Demasiado buena para el pueblo

Demasiado urbana para el pueblo

Cuando Ainhoa supo que los exámenes se alargarían, respiró aliviada. El verano anterior lo había pasado en el pueblo y la experiencia le resultó insufrible. Durante sus años de formación profesional y universidad en Madrid, viviendo con su tía Sofía, se había acostumbrado a las comodidades de la ciudad. Volver a su aldea de Castilla y León le provocaba rechazo.

La independencia, las terrazas con café de avena, las salidas de viernes noche… Nada de eso existía entre las calles empedradas de Valdehermoso. Allí, el internet fallaba más que una lavadora antigua, el transporte público era un mito y las gallinas cacareaban al amanecer como si anunciaran el apocalipsis. Hasta el aire le parecía rancio.

—¡Bienvenida, hija! —la abrazó Elena Fernández al bajarse del autobús rural, que más parecía un carro de labranza con ruedas—. ¡Este verano será maravilloso, ya verás!

—Madre, por favor… —Ainhoa esquivó otro abrazo, mirando con desdén las casas de adobe—. ¿Tres meses sin tiendas de ropa, sin cine…? Hasta el mercadillo más cercano está a veinte kilómetros.

—Aquí la gente es auténtica, no como esos urbanitas que solo hablan del tiempo —replicó Elena, cargando la mochila de su hija—. Y tranquila, que en la tele echan hasta MasterChef.

Pero Ainhoa no cedía. Los vecinos le parecían anclados en otro siglo: mujeres que aún tejían calcetines, hombres que debatían sobre la cosecha en el bar de la plaza, chicas que usaban la misma chaqueta desde la ESO. Hasta la profesora de lengua del colegio, una tal Inés, ignoraba quién era Carmen Martín Gaite.

—¿De verdad no has leído a ningún autor de la Generación del 27? —preguntó Ainhoa durante una cena de garbanzos con chorizo—. Es básico.

—Yo enseño a poner tildes, cariño —respondió la mujer, sirviéndole más pan—. Para lo demás, está Wikipedia.

Elena intervenía en cada discusión:

—No todos necesitan doctorarse para ser felices. Tú misma no distinguirías un tomate de una berenjena sin el súper.

—¡Eso no es lo mismo! —protestaba Ainhoa, mientras su madre soltaba perlas como «En pueblo chico, hasta el perro sabe de quién es el hueso».

Las semanas pasaron entre huertos polvorientos y veladas en el centro social, donde los jubilados jugaban al dominó bajo un póster de Raphael. Ainhoa aprendió a ignorar el olor a estiércol y a los primos que le preguntaban cuándo se casaría. Pero su soberbia seguía intacta.

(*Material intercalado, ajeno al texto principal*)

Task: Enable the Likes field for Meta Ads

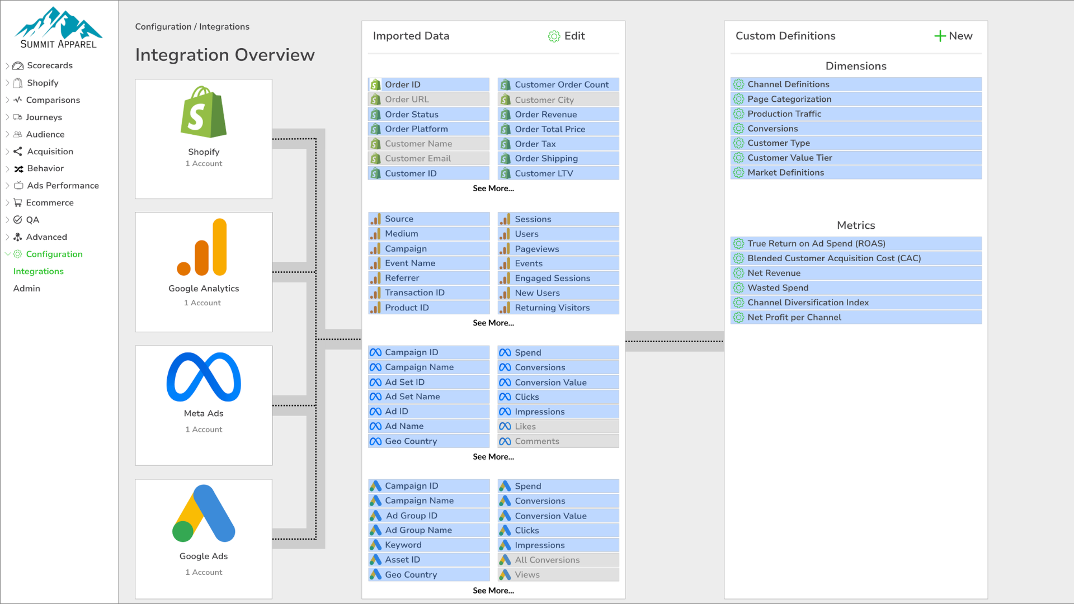Action: coord(558,426)
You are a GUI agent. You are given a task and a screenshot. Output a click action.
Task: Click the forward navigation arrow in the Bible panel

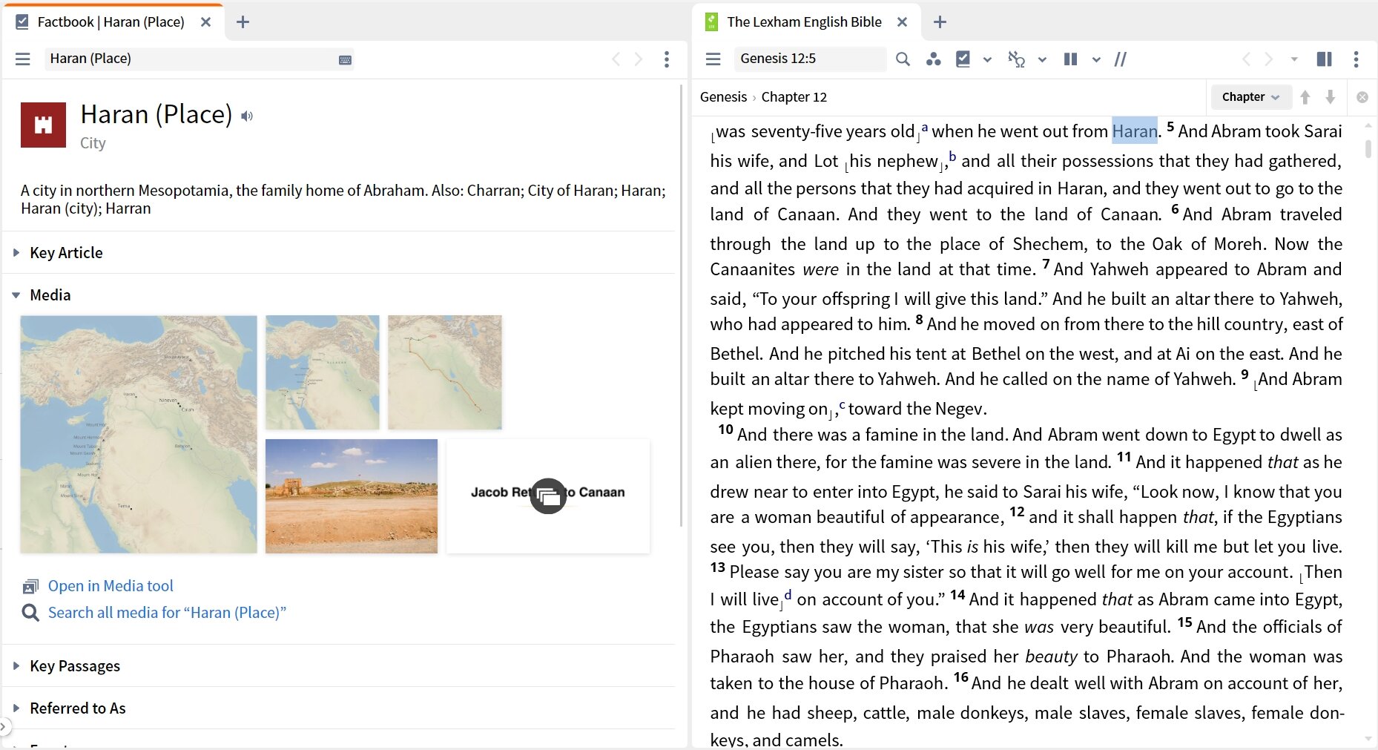click(1270, 59)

—¿Sabes lo que me dijo el hijo de la panadera? —contó una tarde, revolviendo una paella con desgana—. Que «Netflix» le sonaba a marca de tractores.

—Y tú le soltaste un discurso sobre plataformas de streaming, ¿verdad? —Elena dejó el cucharón—. Maja, ¿cuándo entenderás que aquí valoran otras cosas? Tu abuelo levantó esta casa piedra a piedra. Tu tío cura resfriados con tomillo. Eso también es sabiduría.

—Sabiduría de la Edad Media —murmuró Ainhoa, aunque esa noche, mientras miraba las estrellas (inexistentes en Madrid), dudó. Tal vez su máster en comunicación no servía para encender una estufa de leña. Quizá, pensó mordiendo un pimiento de la huerta, la inteligencia no siempre viene con WiFi.

El último día, al despedirse, Elena le entregó un tarro de miel casera.

—Para que no olvides tus raíces, urbanita.

Ainhoa esbozó, por primera vez, una sonrisa sin ironía. El autobús arrancó entre nubes de polvo. En su móvil, una notificación de Tinder parpadeó junto al paisaje de trigales. «Quizá», pensó guardando el tarro, «las raíces y el 5G puedan convivir». O no. Pero valía la pena intentarlo.